The screw cap emerged in response to the presence of a chemical identified as 2,4,6-trichloroanisole (TCA), which is considered the primary cause of cork taint. TCA is created when molds combine with other naturally occurring chemicals, which can be found at the winery, in corks or even the trees they come from. Additionally, wine taint can be traced back to moldy cellars, fungus present during the process of producing cork, or biochemicals used to sterilize or treat facilities and equipment.

TCA’s characteristic odor or taste is most often described as moldy newspaper, wet dog, or damp basement. The result: cork taint or “corked” wine. Although harmless, TCA contaminates the wine’s native aromas, most likely making the wine undrinkable and destined for an abbreviated life down the drain. Once you have really tasted or smelled a corked wine, you will know. It is not subtle.

The percentage of corks sullied by TCA depends on who you ask and varies widely among industries. I’ve seen the number range from 1 to 15 percent of all wines bottled. Although 15 percent may not seem like a lot with the trillions of liters of wine produced annually, your opinion can quickly change when that $350 bottle of 1990 Chateau Margaux is rendered undrinkable because of a contaminated cork.

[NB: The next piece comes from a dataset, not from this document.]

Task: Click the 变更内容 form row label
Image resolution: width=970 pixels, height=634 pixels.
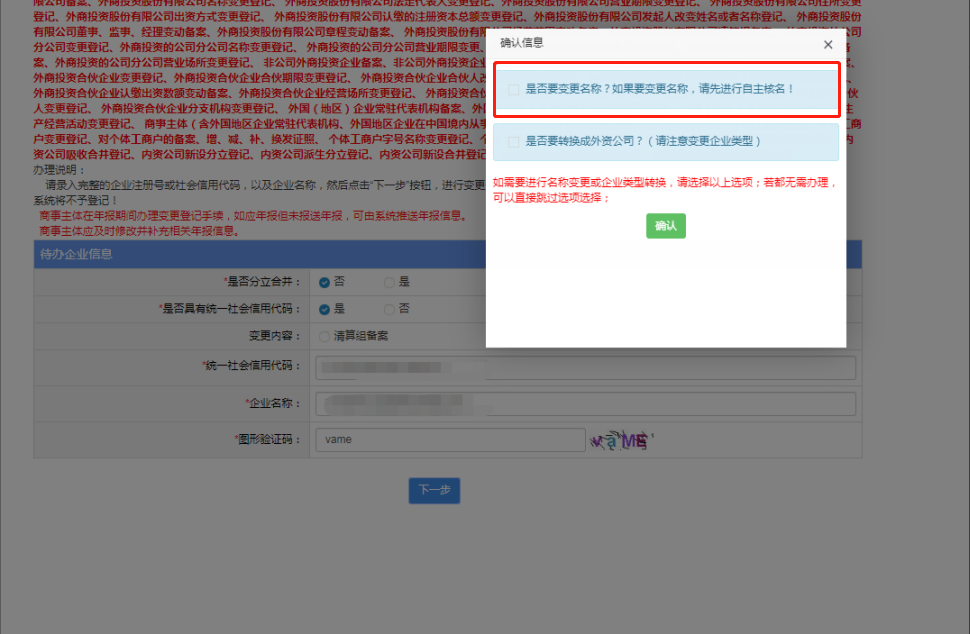Action: (x=275, y=338)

Screw caps, practically speaking, seem to offer the perfect wine closure: no taint, no oxidation, no special tool to open, no problems. Today, Stelvin screw caps are finding their way into more and more bottles of wine. Developed by the French in the late-1950s, Stelvin caps were created to replace wine corks in an effort to reduce the occurrence of cork taint. These screw caps are designed with special liners on the interior that create a ventilation system to allow tiny amounts of air in for wine maturation. To date, there isn’t a lot of research on how wine ages with the screw cap closure, but a significant number of highly regarded wineries are taking the plunge and “screwing” it.

Australian and New Zealand wineries have led the charge in using screw caps and the U.S. is cautiously following suit. State-of-the-art wineries like Napa Valley’s PlumpJack have helped popularize the trend by using a screw cap on their wines, including their $300 Cabernet Reserve, thereby opening the floodgates for dozens of West Coast wineries to make the switch.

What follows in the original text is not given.